**Objective:** Find each line in the rows below that contains the word "width", and copy those lines.

■ ■ ■ ■ ■

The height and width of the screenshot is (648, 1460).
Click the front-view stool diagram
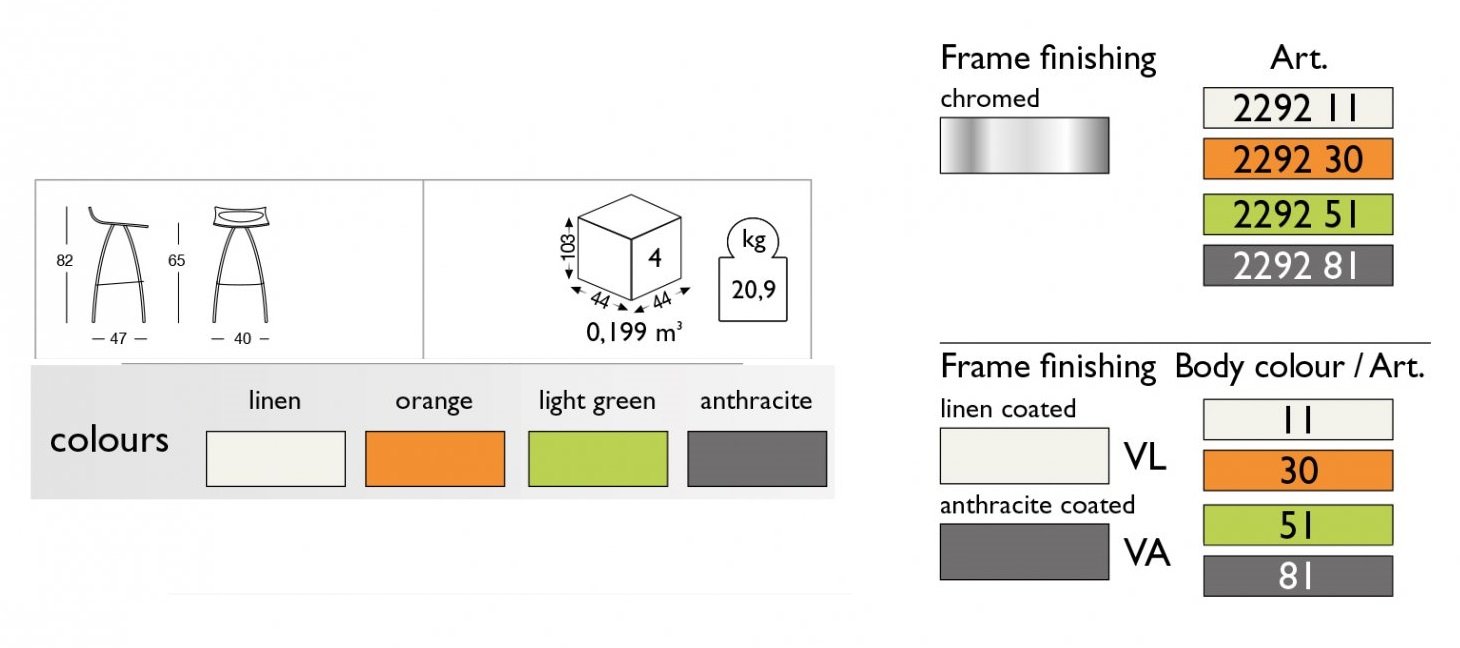(x=240, y=264)
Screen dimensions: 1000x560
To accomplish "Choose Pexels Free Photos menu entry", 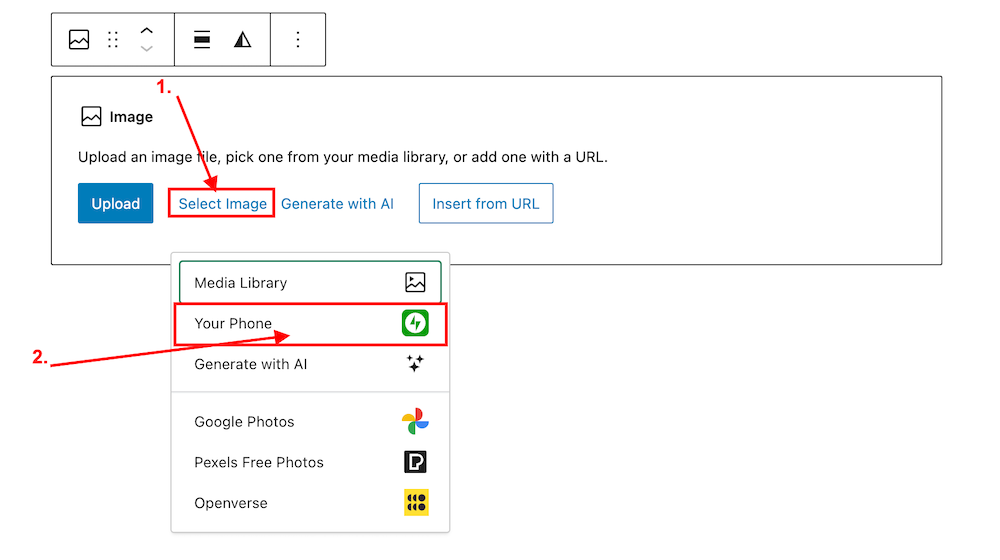I will (x=259, y=462).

■ ■ ■ ■ ■

**Correct response:**
The height and width of the screenshot is (648, 1460).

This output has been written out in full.